# WHAT YOU SHOULD DO:
Find the line below that contains "Given: Click the 需要信息 section title". Transcribe it and every line after it exactly, adding nothing.

# DATA PROVIDED:

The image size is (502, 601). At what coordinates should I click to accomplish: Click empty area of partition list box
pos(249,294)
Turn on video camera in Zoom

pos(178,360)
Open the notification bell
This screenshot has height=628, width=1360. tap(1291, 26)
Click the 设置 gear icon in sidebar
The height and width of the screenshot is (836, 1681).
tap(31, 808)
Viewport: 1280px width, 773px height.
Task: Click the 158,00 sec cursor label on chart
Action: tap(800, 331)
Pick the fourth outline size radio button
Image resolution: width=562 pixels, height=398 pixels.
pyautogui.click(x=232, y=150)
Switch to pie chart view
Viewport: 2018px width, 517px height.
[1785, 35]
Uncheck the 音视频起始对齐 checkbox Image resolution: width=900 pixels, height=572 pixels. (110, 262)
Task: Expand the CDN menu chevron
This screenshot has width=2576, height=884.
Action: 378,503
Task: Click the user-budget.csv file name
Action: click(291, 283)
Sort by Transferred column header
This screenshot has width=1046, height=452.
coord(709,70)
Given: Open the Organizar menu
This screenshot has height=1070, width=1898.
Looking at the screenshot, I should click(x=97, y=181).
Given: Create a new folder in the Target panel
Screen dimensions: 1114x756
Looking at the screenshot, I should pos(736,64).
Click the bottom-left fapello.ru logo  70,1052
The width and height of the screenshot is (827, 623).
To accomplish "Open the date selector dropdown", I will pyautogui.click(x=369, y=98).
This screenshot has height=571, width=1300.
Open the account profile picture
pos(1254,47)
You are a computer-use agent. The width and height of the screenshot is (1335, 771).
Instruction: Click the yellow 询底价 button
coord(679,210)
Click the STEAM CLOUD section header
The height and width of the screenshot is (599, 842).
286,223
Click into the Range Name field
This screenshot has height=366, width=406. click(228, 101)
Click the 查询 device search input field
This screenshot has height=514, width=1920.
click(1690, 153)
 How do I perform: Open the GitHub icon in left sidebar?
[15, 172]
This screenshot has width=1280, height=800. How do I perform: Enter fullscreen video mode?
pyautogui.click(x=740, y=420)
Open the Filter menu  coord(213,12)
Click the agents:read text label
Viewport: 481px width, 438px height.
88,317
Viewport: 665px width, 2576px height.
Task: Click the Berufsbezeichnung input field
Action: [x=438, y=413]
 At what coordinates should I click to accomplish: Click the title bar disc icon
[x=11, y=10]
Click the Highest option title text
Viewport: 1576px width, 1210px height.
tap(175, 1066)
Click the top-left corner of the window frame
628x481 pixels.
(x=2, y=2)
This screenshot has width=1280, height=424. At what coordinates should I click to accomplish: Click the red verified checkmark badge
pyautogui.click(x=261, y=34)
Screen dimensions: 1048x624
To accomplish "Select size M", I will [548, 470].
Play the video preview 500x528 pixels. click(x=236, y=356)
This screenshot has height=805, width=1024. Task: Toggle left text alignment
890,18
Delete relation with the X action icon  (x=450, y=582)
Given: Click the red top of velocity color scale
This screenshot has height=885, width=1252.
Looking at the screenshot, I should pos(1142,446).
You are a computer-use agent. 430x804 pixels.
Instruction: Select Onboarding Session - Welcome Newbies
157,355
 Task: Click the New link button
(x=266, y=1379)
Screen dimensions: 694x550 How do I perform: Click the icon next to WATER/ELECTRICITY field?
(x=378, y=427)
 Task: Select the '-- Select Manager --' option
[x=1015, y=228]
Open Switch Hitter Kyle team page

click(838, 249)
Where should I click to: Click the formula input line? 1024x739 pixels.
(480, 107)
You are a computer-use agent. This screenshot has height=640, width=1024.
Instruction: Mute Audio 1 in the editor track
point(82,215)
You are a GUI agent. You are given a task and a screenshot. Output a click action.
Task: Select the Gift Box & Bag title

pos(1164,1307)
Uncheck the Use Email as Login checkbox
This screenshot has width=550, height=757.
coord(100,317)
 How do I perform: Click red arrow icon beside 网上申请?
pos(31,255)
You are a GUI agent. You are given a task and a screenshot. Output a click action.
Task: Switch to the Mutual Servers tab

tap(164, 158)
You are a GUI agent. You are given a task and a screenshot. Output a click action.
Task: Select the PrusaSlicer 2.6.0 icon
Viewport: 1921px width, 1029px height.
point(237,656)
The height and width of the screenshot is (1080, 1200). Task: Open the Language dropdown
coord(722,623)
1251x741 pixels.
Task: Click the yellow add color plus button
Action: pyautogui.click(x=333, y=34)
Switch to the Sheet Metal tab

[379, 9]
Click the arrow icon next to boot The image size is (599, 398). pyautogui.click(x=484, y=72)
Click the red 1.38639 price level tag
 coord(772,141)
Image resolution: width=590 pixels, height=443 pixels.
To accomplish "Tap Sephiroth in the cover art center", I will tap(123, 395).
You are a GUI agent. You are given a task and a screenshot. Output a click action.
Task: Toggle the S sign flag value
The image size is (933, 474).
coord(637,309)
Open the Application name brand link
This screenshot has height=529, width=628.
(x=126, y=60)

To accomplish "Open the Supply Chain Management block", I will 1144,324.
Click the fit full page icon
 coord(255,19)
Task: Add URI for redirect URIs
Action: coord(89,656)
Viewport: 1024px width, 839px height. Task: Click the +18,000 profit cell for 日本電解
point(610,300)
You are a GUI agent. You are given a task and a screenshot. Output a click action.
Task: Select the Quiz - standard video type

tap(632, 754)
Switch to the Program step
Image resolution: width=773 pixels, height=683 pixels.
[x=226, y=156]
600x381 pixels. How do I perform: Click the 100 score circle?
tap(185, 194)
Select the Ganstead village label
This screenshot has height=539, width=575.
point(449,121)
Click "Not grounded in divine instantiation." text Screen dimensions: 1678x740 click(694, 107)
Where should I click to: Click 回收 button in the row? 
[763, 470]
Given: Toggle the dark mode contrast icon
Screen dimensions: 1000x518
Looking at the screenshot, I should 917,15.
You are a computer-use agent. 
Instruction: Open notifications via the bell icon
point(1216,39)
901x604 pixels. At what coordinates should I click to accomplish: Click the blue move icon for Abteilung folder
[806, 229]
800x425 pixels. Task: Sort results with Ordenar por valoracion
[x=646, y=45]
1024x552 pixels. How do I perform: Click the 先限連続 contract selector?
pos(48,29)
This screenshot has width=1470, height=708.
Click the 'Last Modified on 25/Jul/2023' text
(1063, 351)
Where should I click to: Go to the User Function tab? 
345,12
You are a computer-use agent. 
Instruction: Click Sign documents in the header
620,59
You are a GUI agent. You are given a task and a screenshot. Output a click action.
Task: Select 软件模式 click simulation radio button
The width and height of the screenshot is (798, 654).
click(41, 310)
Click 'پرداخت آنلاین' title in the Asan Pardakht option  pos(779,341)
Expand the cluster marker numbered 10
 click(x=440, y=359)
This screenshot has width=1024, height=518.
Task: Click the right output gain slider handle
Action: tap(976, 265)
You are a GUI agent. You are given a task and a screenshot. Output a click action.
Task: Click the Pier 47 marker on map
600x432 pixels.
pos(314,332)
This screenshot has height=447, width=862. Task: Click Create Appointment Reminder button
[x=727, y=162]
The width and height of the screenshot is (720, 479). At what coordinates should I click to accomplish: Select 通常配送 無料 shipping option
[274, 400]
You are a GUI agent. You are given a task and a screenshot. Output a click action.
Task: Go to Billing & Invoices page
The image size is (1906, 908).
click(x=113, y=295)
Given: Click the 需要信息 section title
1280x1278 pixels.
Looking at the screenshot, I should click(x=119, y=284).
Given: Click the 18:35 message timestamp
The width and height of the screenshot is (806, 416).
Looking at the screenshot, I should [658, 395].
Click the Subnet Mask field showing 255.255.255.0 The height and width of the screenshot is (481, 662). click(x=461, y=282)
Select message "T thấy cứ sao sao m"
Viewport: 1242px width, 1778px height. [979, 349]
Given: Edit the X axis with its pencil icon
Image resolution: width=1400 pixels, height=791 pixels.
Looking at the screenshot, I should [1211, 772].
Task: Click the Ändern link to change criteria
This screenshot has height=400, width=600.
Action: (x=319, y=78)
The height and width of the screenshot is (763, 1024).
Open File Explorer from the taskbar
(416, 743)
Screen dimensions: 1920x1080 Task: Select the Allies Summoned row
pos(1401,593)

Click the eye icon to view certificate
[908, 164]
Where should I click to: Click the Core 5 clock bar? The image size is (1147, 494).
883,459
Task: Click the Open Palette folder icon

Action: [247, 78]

# RESPONSE BELOW:
Given: Click the 需要信息 section title
1280x1278 pixels.
Looking at the screenshot, I should click(x=119, y=284).
Given: Click the 18:35 message timestamp
The width and height of the screenshot is (806, 416).
Looking at the screenshot, I should [658, 395].
Click the Subnet Mask field showing 255.255.255.0 The height and width of the screenshot is (481, 662). click(x=461, y=282)
Select message "T thấy cứ sao sao m"
Viewport: 1242px width, 1778px height. [979, 349]
Given: Edit the X axis with its pencil icon
Image resolution: width=1400 pixels, height=791 pixels.
Looking at the screenshot, I should [1211, 772].
Task: Click the Ändern link to change criteria
This screenshot has height=400, width=600.
Action: (x=319, y=78)
The height and width of the screenshot is (763, 1024).
Open File Explorer from the taskbar
(416, 743)
Screen dimensions: 1920x1080 Task: Select the Allies Summoned row
pos(1401,593)

Click the eye icon to view certificate
[908, 164]
Where should I click to: Click the Core 5 clock bar? The image size is (1147, 494).
883,459
Task: Click the Open Palette folder icon

Action: [247, 78]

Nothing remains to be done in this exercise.